Bart Chambers was the Buffalo Tennis & Squash Club’s squash pro for many years. Last January he left the club to take a new job in Austin, Texas. The T & S undertook a world-wide search for a replacement.
Many resumes were reviewed from as far away as Egypt. After deliberating over many outstanding resumes the club unanimously decided on hiring John Rooney, a native Irishman, who was working as an assistant coach at Yale University.
“We were thrilled to get such an outstanding pro who was one of the top squash professionals in North America,” said Rick Infanti, the club’s manager.
Before coaching at Yale, Rooney was an outstanding player in Ireland. He was the Irish National Men’s Champion two years in a row (2009 and 2010), Junior National Irish Champion in three age groups, and captain of the Irish Senior National Squash Team. Rooney competed on the Professional Squash Association tour and rose to a world ranking of 52. At that time he decided to refocus and became heavily involved in teaching and coaching the game.
Junior squash was also developing in Belfast, Northern Ireland and in Manchester, United Kingdom. This was where Rooney brought his talents to the fore and hosted many squash camps and clinics for young players, who really didn’t have much of an opportunity to play squash.
His playing and teaching credentials were noted by many universities including Yale, where he became an assistant squash coach.
When Rooney got to Yale he sat down with head coach Dave Talbott and they worked out a training program that was similar to the one that Rooney had used on the pro squash tour.
“Players started to use more tactics on the court than they had before and we had squash practices twice a day,” Rooney said.

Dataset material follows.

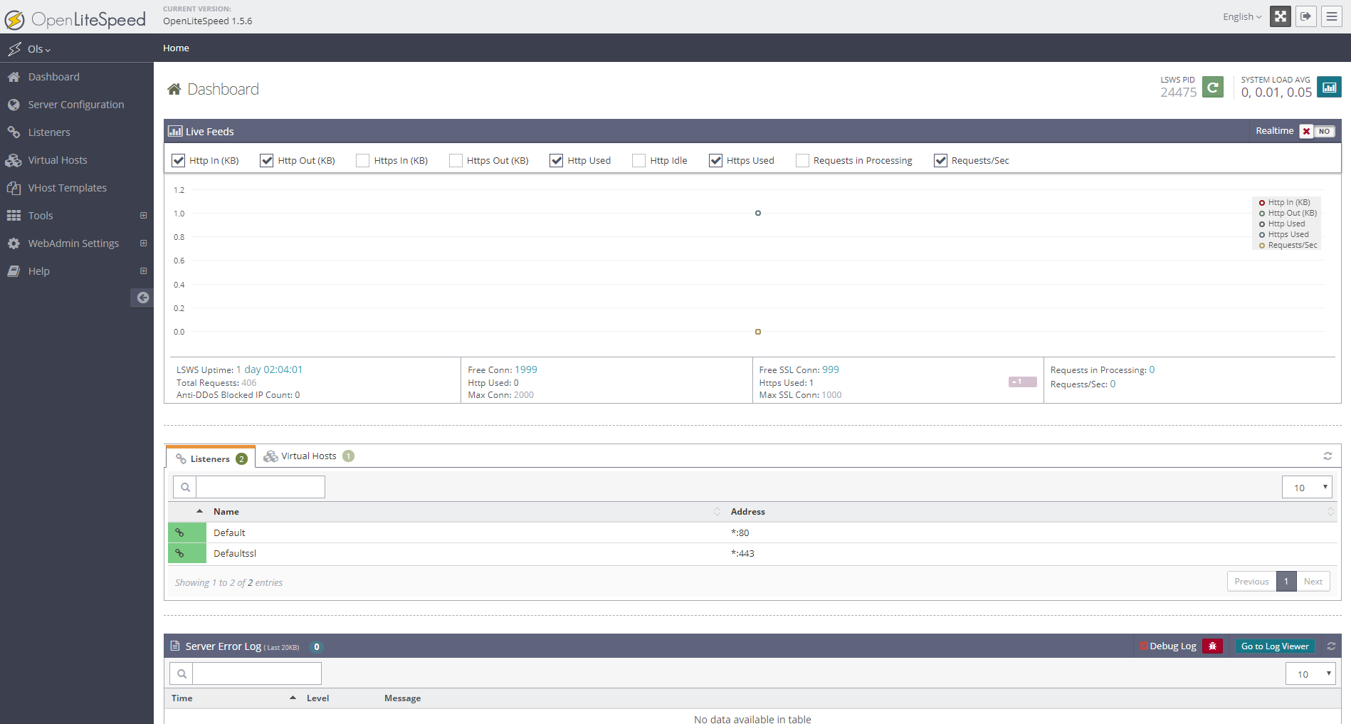This screenshot has width=1351, height=724.
Task: Collapse the sidebar with the arrow icon
Action: coord(142,298)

The team’s hard work paid off with one of the most illustrious squash wins in the history of Yale. Trinity College (Conn.) had won the National Collegiate Squash Championships 11 years in a row and had won more than 200 consecutive league matches when it met Yale last year. Yale won the match, 5-4, and was ranked No. 1 in the country for a short while.
In a match against Navy a short time later, two of its top players were seriously injured and were lost for the season. This ruined their championship aspirations and the team finished sixth in the National Championships. However, this did not take away from Rooney’s and the team’s remarkable achievements.

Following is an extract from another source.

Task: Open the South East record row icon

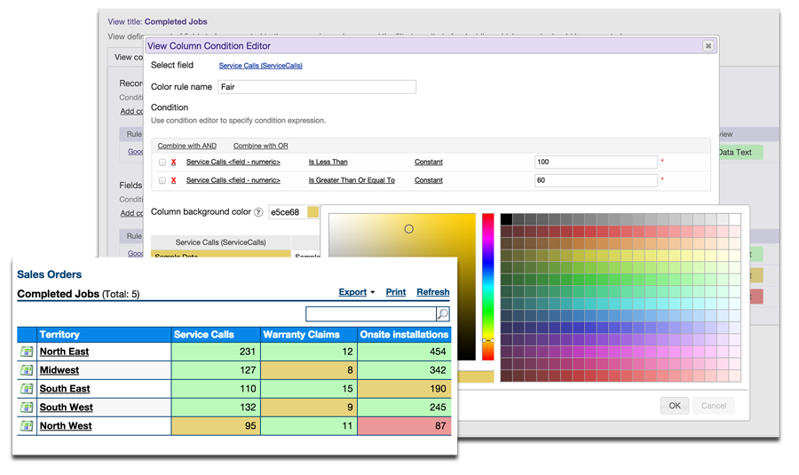Action: point(27,389)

While teaching players at Yale, Rooney also worked with junior players in New Haven at Hopkins School, a private high school, and at the Englewood Field Club in New Jersey. After his resume was reviewed and the Buffalo Tennis & Squash Club had received glowing recommendations from Ireland, Yale, and facilities at which he taught, it knew it had an outstanding candidate and hired Rooney as its new professional squash instructor.
Rooney’s wife Theresa is a physical therapist and they have one child. He loves being in Buffalo and is thrilled at how he has been welcomed by the community and members of the T & S. He said, “One of my main goals at the T & S is the development of an outstanding junior program.”

Buffalo to host Can-Am

The Buffalo Tennis & Squash Club has been chosen as host of the Can-Am Doubles Squash Tournament next Friday through Sunday. The biannual event brings together the top male and female doubles players in a competition of teams representing Canada and the United States. The event is known as the “Ryder Cup” of doubles squash. The Canadian and American National Champions and the top-ranked teams in the Open division and in ages groups play over three days to determine the Can-Am Cup winner.
This year’s U.S. team is captained by Buffalonian Mike McGorry, and the co-captains are Len Bernheimer of Boston, Mollie Pierce of Philadelphia, and Les Belknap of Rye. They have chosen a team that is based upon the prior season’s rankings and U.S. National Doubles results. The men’s event (the Bernheimer/Bell Cup) is comprised of two teams in nine five-year age groups (Open to 75-over). The Gillen/Pierce Trophy, for which the women compete, has five age groups (Open to 55-over). The first team to attain 42½ points is awarded the Can-Am Cup.
“In the 2010 matches in Toronto, the outcome was not decided until the final match,” McGorry said.
Gordon Anderson and Jim O’Brien have been chosen for the Buffalo team. Match play starts Friday with the No. 1 teams from each country playing the other country’s No. 2 teams. Saturday’s matches pit the No. 1s and No. 2s against the other country’s No. 1 and No. 2 teams. On Sunday, in a format called the “Lightning Round”, teams are randomly picked to compete in one-game matches.